Acad Med. 2020 Jul;95(7):1020-1025. doi: 10.1097/ACM.0000000000002932.
Feedback and debriefing are experience-informed dialogues upon which experiential models of learning often depend. Efforts to understand each have largely been independent of each other, thus splitting them into potentially problematic and less productive factions. Given their shared purpose of improving future performance, the authors asked whether efforts to understand these dialogues are, for theoretical and pragmatic reasons, best advanced by keeping these concepts unique or whether some unifying conceptual framework could better support educational contributions and advancements in medical education.The authors identified seminal works and foundational concepts to formulate a purposeful review and analysis exploring these dialogues' theoretical roots and their manifestations.
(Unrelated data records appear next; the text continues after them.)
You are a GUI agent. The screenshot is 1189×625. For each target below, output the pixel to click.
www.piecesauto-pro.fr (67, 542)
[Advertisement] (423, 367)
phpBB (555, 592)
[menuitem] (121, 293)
They considered conceptual and theoretical details within and across feedback and debriefing literatures and traced developmental paths to discover underlying and foundational conceptual approaches and theoretical similarities and differences.Findings suggest that each of these strategies was derived from distinct theoretical roots, leading to variations in how they have been studied, advanced, and enacted; both now draw on multiple (often similar) educational theories, also positioning themselves as ways of operationalizing similar educational frameworks. Considerable commonality now exists; those studying and advancing feedback and debriefing are leveraging similar cognitive and social theories to refine and structure their approaches. As such, there may be room to merge these educational strategies as learning conversations because of their conceptual and theoretical consistency. Future scholarly work should further delineate the theoretical, educational, and practical relevance of integrating feedback and debriefing.
反馈和剖析是经验导向对话,学习的经验模型通常依赖于此。尽管人们在很大程度上分别努力理解这两个概念,但这两个概念却彼此割裂,导致它们分成了可能有问题的和效率较低的两个部分。鉴于它们都有提高未来表现的共同目的,作者询问,从理论和实践的角度来看,最好是通过保持这些概念的独特性来进一步理解这些对话,还是通过一些统一的概念框架来更好地支持医学教育中的教育贡献和发展。
作者确定了开创性的著作和基础概念,以有针对性的回顾和分析探索这些对话的理论根源及其表现形式。他们考虑了反馈和剖析文献中的概念和理论细节,并追溯了发展路径,以发现潜在的和基础的概念方法以及理论上的相似和不同。
研究结果表明,这些策略中的每一种都源自不同的理论根源,导致它们在研究、推进和实施方面存在差异;两者现在都借鉴了多种(通常相似)的教育理论,也将自己定位为实施类似教育框架的方式。现在已经存在相当多的共性;那些研究和推进反馈和剖析的人正在利用类似的认知和社会理论来完善和构建他们的方法。因此,由于这些教育策略在概念和理论上具有一致性,它们可能有融合为学习对话的空间。未来的学术工作应该进一步阐明整合反馈和剖析的理论、教育和实践相关性。